Code has been tested only on these library versions. No non-standard hardware is required and installation only takes minutes. We recommend using conda to create an specific environment - here all installations were done using anaconda3 (https://www.anaconda.com/download).

There are two example workflows (see Table S1 from the manuscript for details):

• Ecoli_D1: E. coli MG1655 grown in LB
• Saureus_D5: S. aureus USA300 LAC grown in TSB

For each of these we have the following notebooks:

• initial_processing.ipynb: Code for doing initial data import, filtering, and scVI denoising. This also has the code to generate global correlation patterns. The whole workbook takes ~1 hr to run.
• cycle_analysis.ipynb: Code for doing cell cycle analysis including assigning cell and gene angles, finding cycle variable genes, and aligning cell angle by the predicted point of replication. All analysis takes ~10 min to run (with additional time for origin_angle_circular_model.R (see below).
• promoter_distance_analysis.ipynb: Determining relationships between expression patterns and distance from the transcriptional start site (see Figure 4 in the manuscript). Takes <5 min to run.
• trip_analysis.ipynb: Defining Transcription-Replication Interaction Profiles (TRIPs) and performing clustering on these. Takes <5 min to run.

In addition there is the origin_angle_circular_model.R file. This is a script that must be run separately in RStudio as part of the cycle_analysis.ipynb workflow (see notebook for details). This takes ~5 min to run.

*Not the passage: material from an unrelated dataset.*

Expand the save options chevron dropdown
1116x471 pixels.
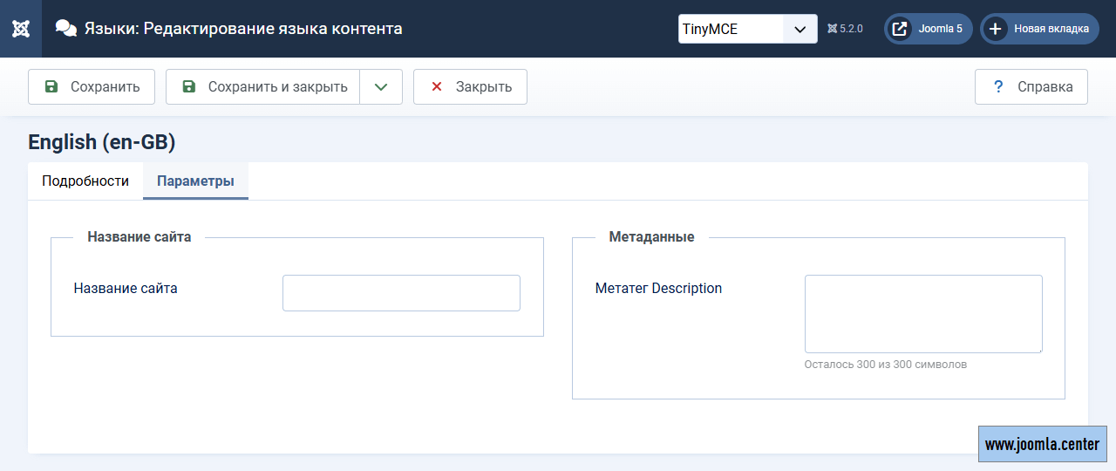point(380,87)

There are also the following folders:

• count_matrices: Raw count matrices for each library as output of the PETRI-seq processing pipeline (https://tavazoielab.c2b2.columbia.edu/PETRI-seq/).
• outputs: Output files from the scripts above.
• samples: Actual files used within the analysis presented for the manuscript. These are frequently used as inputs in the Jupyter notebooks to aid comparison to manuscript figures.
• reference: Gene annotation files.

In order to make the analysis work, you must run the initial steps of the initial_processing.ipynb notebook to generate the AnnData file (*_adata.h5ad). This file was too large to upload directly to Github (>500 MB), so you'll need to generate it yourself. Please contact the lab if you have any issues doing so. Once you have done this, you should be able to run the notebooks individually without issues.

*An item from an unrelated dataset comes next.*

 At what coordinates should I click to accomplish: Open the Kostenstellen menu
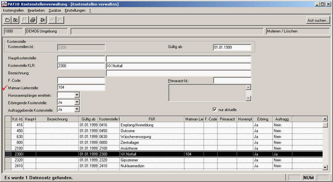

We have not yet fully automated the analysis pipeline. As such, there are a number of parameters that may need to be varied in this workflow for working with new data:

• scVI hyperparameters: We stick with the same ones throughout but it should be considered whether these are right for your dataset or a further hyperparameter search is warranted.
• UMAP chromosome bin size (see cycle_analysis.ipynb): The size of chromosome bins used may need to be varied based on species and data quality. We have done 100 kb for E. coli and 50 kb for *S. aureus, which given the differing genome sizes is ~50 bins for each chromosome. For lower quality datasets, the bin size may need to increase.
• Angle orientation: As explained in the cycle_analysis.ipynb, the initial directionality of the cell angles/gene angles is arbitrary and may need to be reversed. See notebook for details.
• Chain selection in Rstan model fit: The cyclical regression model tends to hit a lot of local minima. However, we run eight chains (eight independent fits) with the HMC sampling, allowing us to clearly identify the chains that fit correctly. See origin_angle_circular_model.R for details.